Tuesday, May 23, 2017

Thread Lines 4 -- hand stitching extravaganza


If you love hand stitching you'd be really pleased with this work at Kentucky Museum of Art and Craft.

Imagine a very long wall with a very long meandering outline drawing (probably a phototransfer from an original ink drawing) of assorted fruits and vegetables, maybe two feet tall at its edges.

Every now and then a small wooden embroidery hoop is mounted over the wall drawing, and that part of the picture leaps into color with intricate hand embroidery over a phototransfer.  So you see three levels of detail: first the simple black-and-white sketch on the wall, then the not-very-brightly-colored photo on the cotton in the hoop, and then the brilliant sections embroidered in tiny, precise stitches.
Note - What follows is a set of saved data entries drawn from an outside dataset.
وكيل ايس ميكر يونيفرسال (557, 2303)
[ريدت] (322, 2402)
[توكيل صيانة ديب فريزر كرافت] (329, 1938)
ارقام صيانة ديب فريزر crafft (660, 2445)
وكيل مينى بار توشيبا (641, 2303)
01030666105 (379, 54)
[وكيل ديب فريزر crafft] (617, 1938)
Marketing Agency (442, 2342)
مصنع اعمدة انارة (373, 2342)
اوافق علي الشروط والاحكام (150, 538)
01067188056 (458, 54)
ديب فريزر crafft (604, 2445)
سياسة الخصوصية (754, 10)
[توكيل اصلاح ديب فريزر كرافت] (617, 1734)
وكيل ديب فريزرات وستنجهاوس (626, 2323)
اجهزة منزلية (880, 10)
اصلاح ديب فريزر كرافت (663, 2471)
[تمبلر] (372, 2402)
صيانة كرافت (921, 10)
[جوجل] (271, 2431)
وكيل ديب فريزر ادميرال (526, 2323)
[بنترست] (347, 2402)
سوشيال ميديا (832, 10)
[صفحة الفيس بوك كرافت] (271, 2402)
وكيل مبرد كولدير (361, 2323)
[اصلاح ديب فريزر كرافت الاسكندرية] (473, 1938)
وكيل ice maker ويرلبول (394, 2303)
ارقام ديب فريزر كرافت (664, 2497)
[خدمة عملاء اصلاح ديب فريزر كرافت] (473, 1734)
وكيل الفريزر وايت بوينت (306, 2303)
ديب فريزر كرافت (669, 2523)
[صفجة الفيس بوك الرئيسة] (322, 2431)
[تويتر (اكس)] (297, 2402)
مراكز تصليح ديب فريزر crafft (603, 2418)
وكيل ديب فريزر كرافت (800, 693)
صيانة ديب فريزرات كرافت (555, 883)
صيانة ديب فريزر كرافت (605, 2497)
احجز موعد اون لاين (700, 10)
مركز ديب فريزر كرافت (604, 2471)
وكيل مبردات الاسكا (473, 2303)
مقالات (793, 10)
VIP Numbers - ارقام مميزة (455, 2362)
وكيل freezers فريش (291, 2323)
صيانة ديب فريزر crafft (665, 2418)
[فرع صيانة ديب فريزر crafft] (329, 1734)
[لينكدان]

Mónica Bengoa, One Hundred and Sixty Three Shades of Yellow, Green, Orange, Red, Purple, Brown, Grey and Blue (so far)

Apparently Bengoa began this work a dozen years ago, exhibiting it first in Australia, and has been adding to it ever since, hence the "(so far)" in the title.  The stitching is so perfect it's almost mechanical, but you can see and admire the artist's hand.

I'll let you drool over a bunch of detail shots.  Notice how carefully the colors shade in hue and value, one row of stitches at a time.





I'll have one more post about this show, coming later in the week.  It's up at KMAC through August 6.